Of course, nuanced tonality has to exist in both the physical and the digital realms of
your business. Absolutely every touch point on your customer journey has to
consistently sing of the essence of your brand purpose. It’s easy to fall into the trap
of having a nicely designed but homogenous digital platform. Technology doesn’t
need to feel cold and formulaic – you can capture your brand essence by the
language you use, your imagery, the colours and the pace at which you’d like your
customer to experience your brand. It takes imagination to help shape and
distinguish your brand experience in crowded and competitive markets.
Service is my thing. I love it, I’ve given it, and I hope that I will receive it. Whether I’m
filling my tank with petrol, buying (appropriate amounts of) toilet paper, flying
across continents or lying back in a dentist’s chair, I have the full expectation that I
should at least encounter sincere civility at one end of the service continuum, and a
warm, attentive, informed and nuanced exchange and experience at the other.

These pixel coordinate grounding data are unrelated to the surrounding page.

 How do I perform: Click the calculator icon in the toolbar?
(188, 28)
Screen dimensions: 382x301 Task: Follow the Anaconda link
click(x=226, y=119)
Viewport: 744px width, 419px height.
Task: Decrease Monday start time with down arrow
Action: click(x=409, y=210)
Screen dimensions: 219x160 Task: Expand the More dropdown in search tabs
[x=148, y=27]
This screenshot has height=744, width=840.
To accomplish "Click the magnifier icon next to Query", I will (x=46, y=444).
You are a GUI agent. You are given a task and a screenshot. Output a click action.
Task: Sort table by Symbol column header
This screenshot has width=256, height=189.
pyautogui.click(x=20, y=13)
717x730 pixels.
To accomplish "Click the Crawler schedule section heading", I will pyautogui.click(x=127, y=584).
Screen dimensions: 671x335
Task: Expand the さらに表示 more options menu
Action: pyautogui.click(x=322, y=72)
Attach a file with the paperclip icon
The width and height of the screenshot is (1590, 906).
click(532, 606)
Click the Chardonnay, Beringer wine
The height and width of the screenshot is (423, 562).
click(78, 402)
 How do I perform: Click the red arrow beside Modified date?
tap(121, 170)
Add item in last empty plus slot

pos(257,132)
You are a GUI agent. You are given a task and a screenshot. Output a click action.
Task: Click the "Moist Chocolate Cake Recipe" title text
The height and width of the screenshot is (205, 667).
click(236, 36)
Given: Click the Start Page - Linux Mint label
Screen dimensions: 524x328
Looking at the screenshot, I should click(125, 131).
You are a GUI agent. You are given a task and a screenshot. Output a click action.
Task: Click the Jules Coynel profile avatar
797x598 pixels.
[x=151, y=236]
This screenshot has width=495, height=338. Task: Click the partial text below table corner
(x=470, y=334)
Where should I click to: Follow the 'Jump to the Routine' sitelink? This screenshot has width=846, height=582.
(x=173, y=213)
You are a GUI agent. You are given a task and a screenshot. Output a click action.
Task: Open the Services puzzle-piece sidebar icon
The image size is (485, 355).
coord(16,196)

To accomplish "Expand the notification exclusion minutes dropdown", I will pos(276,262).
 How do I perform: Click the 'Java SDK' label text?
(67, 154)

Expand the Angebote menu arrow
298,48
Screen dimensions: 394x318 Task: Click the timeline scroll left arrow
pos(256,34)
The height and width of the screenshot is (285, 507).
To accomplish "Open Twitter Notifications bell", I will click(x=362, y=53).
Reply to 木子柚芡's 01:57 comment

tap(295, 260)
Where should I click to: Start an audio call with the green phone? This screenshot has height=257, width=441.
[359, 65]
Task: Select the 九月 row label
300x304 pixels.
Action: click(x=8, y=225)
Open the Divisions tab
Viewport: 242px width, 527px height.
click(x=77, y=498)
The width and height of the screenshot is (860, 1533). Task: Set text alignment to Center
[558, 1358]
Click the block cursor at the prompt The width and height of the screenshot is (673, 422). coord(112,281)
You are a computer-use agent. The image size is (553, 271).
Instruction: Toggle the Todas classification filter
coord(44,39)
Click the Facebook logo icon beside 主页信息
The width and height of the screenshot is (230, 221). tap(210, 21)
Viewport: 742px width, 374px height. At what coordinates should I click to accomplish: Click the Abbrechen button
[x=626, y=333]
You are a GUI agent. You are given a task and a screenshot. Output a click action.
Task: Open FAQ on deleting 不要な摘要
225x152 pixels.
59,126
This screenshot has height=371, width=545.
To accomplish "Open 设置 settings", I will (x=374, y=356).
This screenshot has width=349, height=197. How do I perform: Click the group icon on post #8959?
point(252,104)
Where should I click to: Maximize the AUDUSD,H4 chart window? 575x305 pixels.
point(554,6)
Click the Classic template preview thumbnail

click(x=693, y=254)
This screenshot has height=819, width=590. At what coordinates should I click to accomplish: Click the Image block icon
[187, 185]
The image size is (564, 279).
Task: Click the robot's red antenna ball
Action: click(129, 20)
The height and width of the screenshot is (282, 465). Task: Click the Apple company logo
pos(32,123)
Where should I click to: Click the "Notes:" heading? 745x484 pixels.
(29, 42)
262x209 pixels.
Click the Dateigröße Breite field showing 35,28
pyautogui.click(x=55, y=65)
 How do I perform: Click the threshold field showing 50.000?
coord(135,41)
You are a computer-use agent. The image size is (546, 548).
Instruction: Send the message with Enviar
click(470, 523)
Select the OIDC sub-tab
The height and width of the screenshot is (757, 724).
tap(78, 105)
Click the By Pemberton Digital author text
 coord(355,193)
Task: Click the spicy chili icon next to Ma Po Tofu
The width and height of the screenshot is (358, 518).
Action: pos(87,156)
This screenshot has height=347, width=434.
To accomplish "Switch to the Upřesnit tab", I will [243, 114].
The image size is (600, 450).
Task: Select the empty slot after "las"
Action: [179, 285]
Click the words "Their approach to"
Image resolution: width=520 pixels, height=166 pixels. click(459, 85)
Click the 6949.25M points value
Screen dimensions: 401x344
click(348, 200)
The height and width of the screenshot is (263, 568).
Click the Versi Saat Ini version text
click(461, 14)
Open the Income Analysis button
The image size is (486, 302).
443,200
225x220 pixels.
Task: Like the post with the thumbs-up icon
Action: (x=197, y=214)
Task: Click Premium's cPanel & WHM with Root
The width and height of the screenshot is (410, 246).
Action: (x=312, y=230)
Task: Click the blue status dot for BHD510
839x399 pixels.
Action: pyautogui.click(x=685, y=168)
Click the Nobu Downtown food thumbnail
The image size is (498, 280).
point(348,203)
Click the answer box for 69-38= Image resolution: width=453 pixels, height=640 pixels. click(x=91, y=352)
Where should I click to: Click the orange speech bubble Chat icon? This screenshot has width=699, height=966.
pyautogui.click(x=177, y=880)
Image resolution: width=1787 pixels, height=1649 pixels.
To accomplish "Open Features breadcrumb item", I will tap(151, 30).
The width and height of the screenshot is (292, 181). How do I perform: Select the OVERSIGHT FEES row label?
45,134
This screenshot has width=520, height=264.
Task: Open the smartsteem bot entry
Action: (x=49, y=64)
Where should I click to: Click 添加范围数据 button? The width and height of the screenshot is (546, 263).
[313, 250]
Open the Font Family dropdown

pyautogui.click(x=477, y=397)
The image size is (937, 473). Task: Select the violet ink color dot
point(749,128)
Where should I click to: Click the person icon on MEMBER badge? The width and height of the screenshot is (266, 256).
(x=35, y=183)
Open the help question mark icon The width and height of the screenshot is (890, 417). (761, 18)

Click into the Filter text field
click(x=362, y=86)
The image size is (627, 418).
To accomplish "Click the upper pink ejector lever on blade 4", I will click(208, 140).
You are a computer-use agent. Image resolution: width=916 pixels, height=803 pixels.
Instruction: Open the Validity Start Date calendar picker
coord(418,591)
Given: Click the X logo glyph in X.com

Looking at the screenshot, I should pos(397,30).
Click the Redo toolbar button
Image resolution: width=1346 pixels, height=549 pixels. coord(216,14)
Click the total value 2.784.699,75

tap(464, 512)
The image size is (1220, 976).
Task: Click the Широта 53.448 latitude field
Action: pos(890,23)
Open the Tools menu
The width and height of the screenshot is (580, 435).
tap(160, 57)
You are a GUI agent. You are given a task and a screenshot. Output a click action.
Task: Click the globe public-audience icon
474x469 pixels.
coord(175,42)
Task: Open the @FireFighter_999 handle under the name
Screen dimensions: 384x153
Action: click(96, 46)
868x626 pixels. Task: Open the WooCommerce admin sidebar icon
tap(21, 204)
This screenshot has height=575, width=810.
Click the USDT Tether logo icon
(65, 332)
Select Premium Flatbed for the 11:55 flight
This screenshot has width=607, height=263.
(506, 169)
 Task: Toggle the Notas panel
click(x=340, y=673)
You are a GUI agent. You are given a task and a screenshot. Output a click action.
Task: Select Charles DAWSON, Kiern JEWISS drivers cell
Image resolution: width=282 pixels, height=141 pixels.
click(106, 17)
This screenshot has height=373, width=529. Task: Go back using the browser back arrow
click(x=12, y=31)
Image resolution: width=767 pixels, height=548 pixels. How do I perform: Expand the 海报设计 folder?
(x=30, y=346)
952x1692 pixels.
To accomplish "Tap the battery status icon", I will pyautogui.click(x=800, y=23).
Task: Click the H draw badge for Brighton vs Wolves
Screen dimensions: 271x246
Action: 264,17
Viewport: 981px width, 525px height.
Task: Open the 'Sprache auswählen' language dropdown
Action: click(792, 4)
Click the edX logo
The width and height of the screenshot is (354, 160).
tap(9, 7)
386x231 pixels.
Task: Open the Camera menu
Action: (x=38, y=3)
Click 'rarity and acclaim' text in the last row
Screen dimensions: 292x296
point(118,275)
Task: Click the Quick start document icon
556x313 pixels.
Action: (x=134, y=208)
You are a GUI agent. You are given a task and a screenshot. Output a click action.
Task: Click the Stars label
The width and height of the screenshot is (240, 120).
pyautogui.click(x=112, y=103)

And
it’s not because I’m particularly precious or obnoxiously demanding, but because
time and money are precious commodities and that by choosing to spend both with
any business, that should be honoured with an experience that exceeds
expectations.
Now more than ever, we need to create an authentic connectedness with our
customers. We need to understand and respect contemporary need states and fears
and ensure that our customers can experience exceptional service levels, via the
channel of their choosing. And like us, after the amplified ambiguity of this year,
people are re-evaluating what moves and drives them. It’s beholden on us to create
a community with our customers by giving them a service experience that makes
them feel uniquely valued and part of something incredible.
And if you’re wondering about whether I ended up buying the brie after Cheese-gate
– I did. I felt it would have been rude not to. No shame.